Neuromotor function may be measured in terms of motor activity, but other aspects should also be considered, including coordination, equilibrium, and strength. Some of these tests have been validated by their ability to differentiate chemicals acting through different mechanisms or by their correlations with pathological or biochemical alterations (e.g., Harry et al. 1998; Jolicoeur et al. 1979; Šedý et al. 2008; Youssef and Santi 1997). For example, grip strength (Meyer et al. 1979) is sensitive to CNS depression (Nevins, Nash, and Beardsley 1993), spinal or peripheral pathology (Bertelli and Mira 1995; Moser et al. 1992, 2004; Nichols et al. 2005), neuromuscular junction dysfunction (Crofton, Dean, et al. 1991), and nonspecific factors (Maurissen et al. 2003). Jolicoeur et al. (1979) differentiated chemical treatments using a variety of neurobehavioral tests: motor activity, catalepsy, rigidity, landing foot splay, gait analysis, and reflexive responses. The profiles of effect were specific for the different chemical treatments, even though all produced ataxia but through different mechanisms. Quantitative assessment of gait, which requires smooth integration of both central and peripheral neurons, is sensitive to a range of chemically and physically induced alterations. A description and measurements of usable gait parameters for rats have been presented (Hruska, Kennedy, and Silbergeld 1979).

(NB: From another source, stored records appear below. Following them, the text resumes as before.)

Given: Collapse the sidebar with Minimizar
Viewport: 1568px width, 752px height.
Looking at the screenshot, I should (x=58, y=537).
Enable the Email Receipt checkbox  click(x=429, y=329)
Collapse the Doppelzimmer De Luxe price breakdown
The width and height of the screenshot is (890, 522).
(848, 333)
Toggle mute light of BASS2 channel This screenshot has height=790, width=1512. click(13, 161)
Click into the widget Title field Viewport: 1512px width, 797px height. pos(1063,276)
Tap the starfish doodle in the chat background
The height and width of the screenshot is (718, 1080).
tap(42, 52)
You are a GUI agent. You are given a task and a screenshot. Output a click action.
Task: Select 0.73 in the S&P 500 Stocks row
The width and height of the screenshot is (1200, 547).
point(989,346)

Many of these motor function tests, for example, landing foot splay and grip strength, are incorporated at a screening level in an FOB and/or the Irwin battery. Another widely used motor test is the rotarod, which is an automated test that evaluates the subject’s ability to maintain balance on a rod or barrel that is rotating at either a fixed or gradually increasing speed (Dunham and Miya 1957; Jones and Roberts 1968). It has been widely used in both rats and mice to assess effects of drugs and neurooxicants (Gerald and Gupta 1977; Gilbert and Maurissen 1982) and brain injury (Hamm et al. 1994), or as part of behavioral profiling of transgenic mice (Crawley 1999). This test is deceptively simplistic, however, and may be confounded by subjects who refuse or are unable to perform that task even under control conditions. In addition, there is a strong learning component with repeated testing, which can confound the data.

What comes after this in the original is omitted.